— EXERCISE —
Repeat every line of the data verbatim.

===== LISTED RECORDS

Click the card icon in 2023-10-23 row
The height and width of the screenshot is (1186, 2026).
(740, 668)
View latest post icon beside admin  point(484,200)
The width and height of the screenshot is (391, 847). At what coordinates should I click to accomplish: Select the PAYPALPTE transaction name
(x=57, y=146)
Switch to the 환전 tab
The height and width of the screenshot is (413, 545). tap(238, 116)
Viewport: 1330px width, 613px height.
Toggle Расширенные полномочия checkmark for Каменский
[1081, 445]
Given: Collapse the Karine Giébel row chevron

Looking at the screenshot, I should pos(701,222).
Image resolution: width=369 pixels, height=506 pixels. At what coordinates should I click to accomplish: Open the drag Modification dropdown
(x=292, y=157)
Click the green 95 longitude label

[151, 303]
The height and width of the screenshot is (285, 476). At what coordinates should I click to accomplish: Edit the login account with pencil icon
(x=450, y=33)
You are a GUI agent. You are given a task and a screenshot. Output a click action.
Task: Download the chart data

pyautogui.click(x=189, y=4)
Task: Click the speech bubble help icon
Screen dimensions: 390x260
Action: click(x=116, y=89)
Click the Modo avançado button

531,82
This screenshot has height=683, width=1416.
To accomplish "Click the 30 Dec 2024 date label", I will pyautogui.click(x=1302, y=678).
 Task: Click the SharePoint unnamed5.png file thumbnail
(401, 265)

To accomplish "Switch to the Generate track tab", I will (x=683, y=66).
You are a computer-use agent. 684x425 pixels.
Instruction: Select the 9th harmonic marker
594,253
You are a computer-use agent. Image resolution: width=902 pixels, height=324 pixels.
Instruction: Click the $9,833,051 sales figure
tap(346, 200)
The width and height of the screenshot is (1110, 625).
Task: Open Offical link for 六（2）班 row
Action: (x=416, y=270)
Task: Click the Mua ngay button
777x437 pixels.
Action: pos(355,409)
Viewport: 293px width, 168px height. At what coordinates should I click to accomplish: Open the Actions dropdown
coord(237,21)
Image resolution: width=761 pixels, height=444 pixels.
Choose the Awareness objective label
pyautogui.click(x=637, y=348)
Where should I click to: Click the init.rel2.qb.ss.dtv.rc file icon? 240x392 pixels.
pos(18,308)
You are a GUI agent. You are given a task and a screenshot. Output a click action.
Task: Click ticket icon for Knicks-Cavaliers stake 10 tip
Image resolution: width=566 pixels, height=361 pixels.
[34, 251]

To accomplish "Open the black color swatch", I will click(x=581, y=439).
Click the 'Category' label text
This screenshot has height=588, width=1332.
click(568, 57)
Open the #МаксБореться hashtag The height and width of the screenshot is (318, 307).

==========

— EXERCISE RESPONSE —
Click the card icon in 2023-10-23 row
The height and width of the screenshot is (1186, 2026).
(740, 668)
View latest post icon beside admin  point(484,200)
The width and height of the screenshot is (391, 847). At what coordinates should I click to accomplish: Select the PAYPALPTE transaction name
(x=57, y=146)
Switch to the 환전 tab
The height and width of the screenshot is (413, 545). tap(238, 116)
Viewport: 1330px width, 613px height.
Toggle Расширенные полномочия checkmark for Каменский
[1081, 445]
Given: Collapse the Karine Giébel row chevron

Looking at the screenshot, I should pos(701,222).
Image resolution: width=369 pixels, height=506 pixels. At what coordinates should I click to accomplish: Open the drag Modification dropdown
(x=292, y=157)
Click the green 95 longitude label

[151, 303]
The height and width of the screenshot is (285, 476). At what coordinates should I click to accomplish: Edit the login account with pencil icon
(x=450, y=33)
You are a GUI agent. You are given a task and a screenshot. Output a click action.
Task: Download the chart data

pyautogui.click(x=189, y=4)
Task: Click the speech bubble help icon
Screen dimensions: 390x260
Action: click(x=116, y=89)
Click the Modo avançado button

531,82
This screenshot has height=683, width=1416.
To accomplish "Click the 30 Dec 2024 date label", I will pyautogui.click(x=1302, y=678).
 Task: Click the SharePoint unnamed5.png file thumbnail
(401, 265)

To accomplish "Switch to the Generate track tab", I will (x=683, y=66).
You are a computer-use agent. 684x425 pixels.
Instruction: Select the 9th harmonic marker
594,253
You are a computer-use agent. Image resolution: width=902 pixels, height=324 pixels.
Instruction: Click the $9,833,051 sales figure
tap(346, 200)
The width and height of the screenshot is (1110, 625).
Task: Open Offical link for 六（2）班 row
Action: (x=416, y=270)
Task: Click the Mua ngay button
777x437 pixels.
Action: pos(355,409)
Viewport: 293px width, 168px height. At what coordinates should I click to accomplish: Open the Actions dropdown
coord(237,21)
Image resolution: width=761 pixels, height=444 pixels.
Choose the Awareness objective label
pyautogui.click(x=637, y=348)
Where should I click to: Click the init.rel2.qb.ss.dtv.rc file icon? 240x392 pixels.
pos(18,308)
You are a GUI agent. You are given a task and a screenshot. Output a click action.
Task: Click ticket icon for Knicks-Cavaliers stake 10 tip
Image resolution: width=566 pixels, height=361 pixels.
[34, 251]

To accomplish "Open the black color swatch", I will click(x=581, y=439).
Click the 'Category' label text
This screenshot has height=588, width=1332.
click(568, 57)
Open the #МаксБореться hashtag The height and width of the screenshot is (318, 307).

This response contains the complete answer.